Ce constat Jean-Marie Lhôte ne le fait malheureusement pas, si bien que ses exemples qui font du hasard l’un des sens et des moteurs de l’histoire apparaissent comme borgnes et vains. Le hasard est partout où l’on veut bien le voir, donc nulle part en particulier. Pourtant, selon la classification proposée, il y avait matière à faire de ce regard la condition même de l’existence humaine : celle du choix dont le ludologue sait toute l’importance dans le jeu. Car sans incertitude pas de risque, donc pas plus de fatalité que de chance, encore moins de témérité. Or, quand bien même l’homme ne serait né qu’avec une chance sur mille milliards d’exister, et que ses décisions seraient dictées à 99% par l’instinct de survie, il reste un interstice qui fait de lui un être humain : sa liberté, et cette liberté est celle de choisir, de saisir sa chance, en un mot : de jouer.

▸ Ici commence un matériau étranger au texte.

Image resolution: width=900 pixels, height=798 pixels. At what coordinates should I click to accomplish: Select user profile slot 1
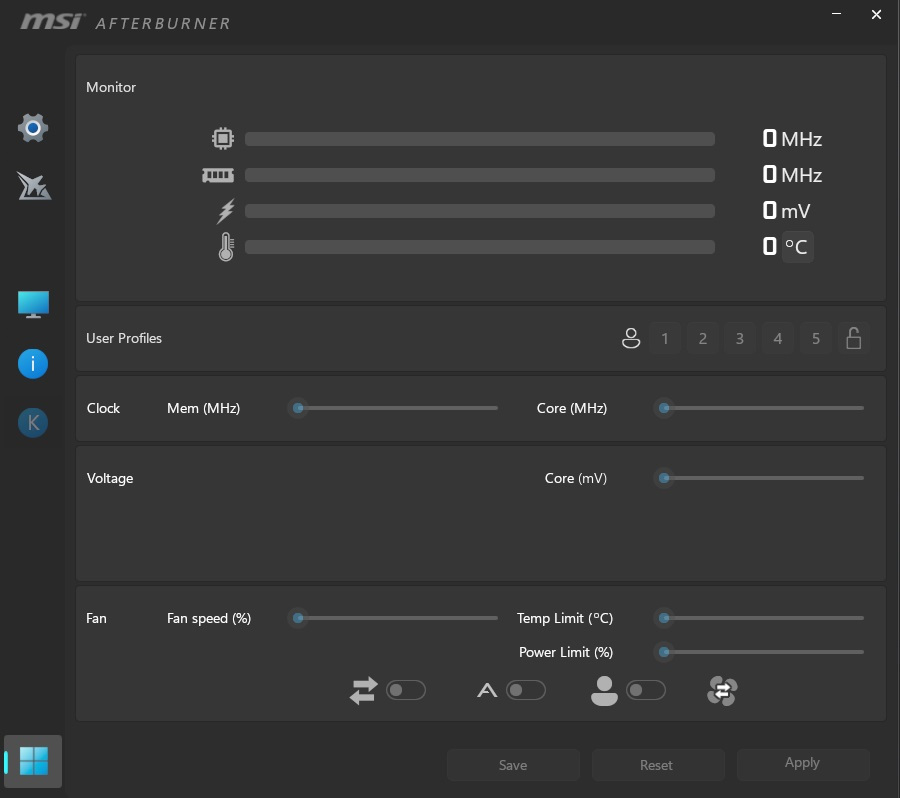[x=665, y=339]
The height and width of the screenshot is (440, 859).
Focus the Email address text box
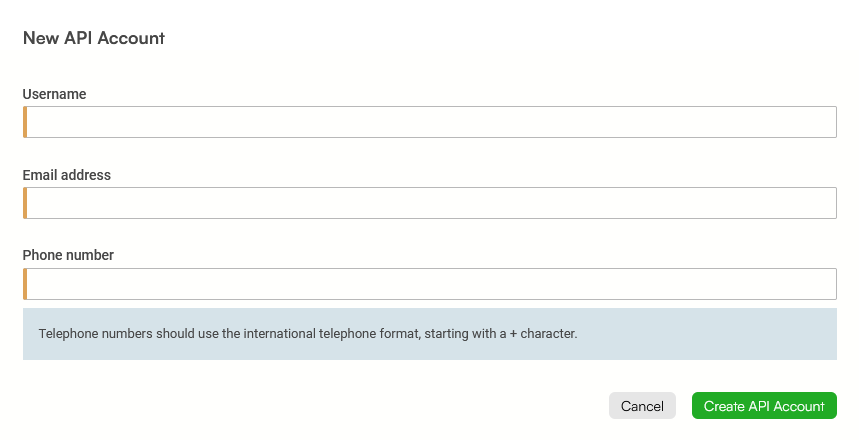coord(430,203)
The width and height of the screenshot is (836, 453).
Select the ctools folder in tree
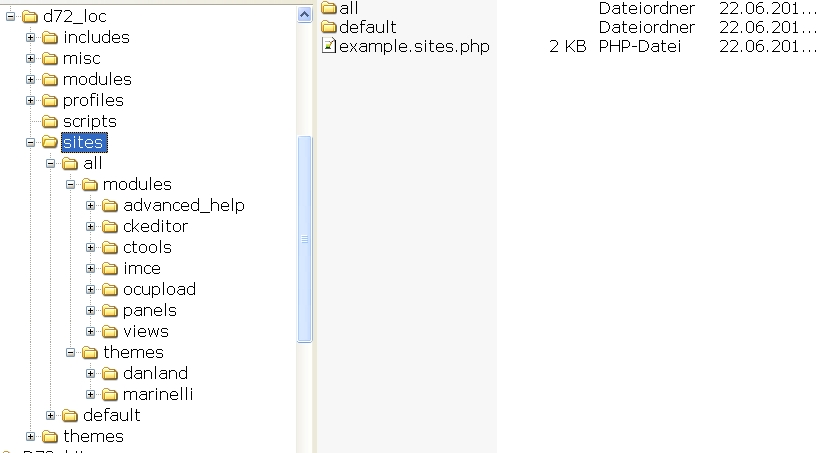(146, 248)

On regrettera que le style de l’auteur, d’habitude si lyrique, n’ait pas produit ces beaux passages dont il a le secret. Alors on se consolera avec ce mot de la fin que l’on doit à Stéphane Mallarmé : « Jamais un coup de dé n’abolira le hasard. » En effet, toute partie n’est, comme son nom l’indique, que l’exploration d’une configuration particulière de la constellation du jeu dans l’univers de tous les jeux possibles, bref une infime partie du grand jeu existentiel et de notre créativité. Et c’est rétrospectivement au regard de celle-ci que nous donnons à cet infini de possibilités ludiques le nom de hasard, condition de tout choix, donc de notre identité d’humain autant que de joueur : d’homo ludens.

Histoire du hasard en Occident de Jean-Marie Lhôte, Berg International, 244 pages, 19 €.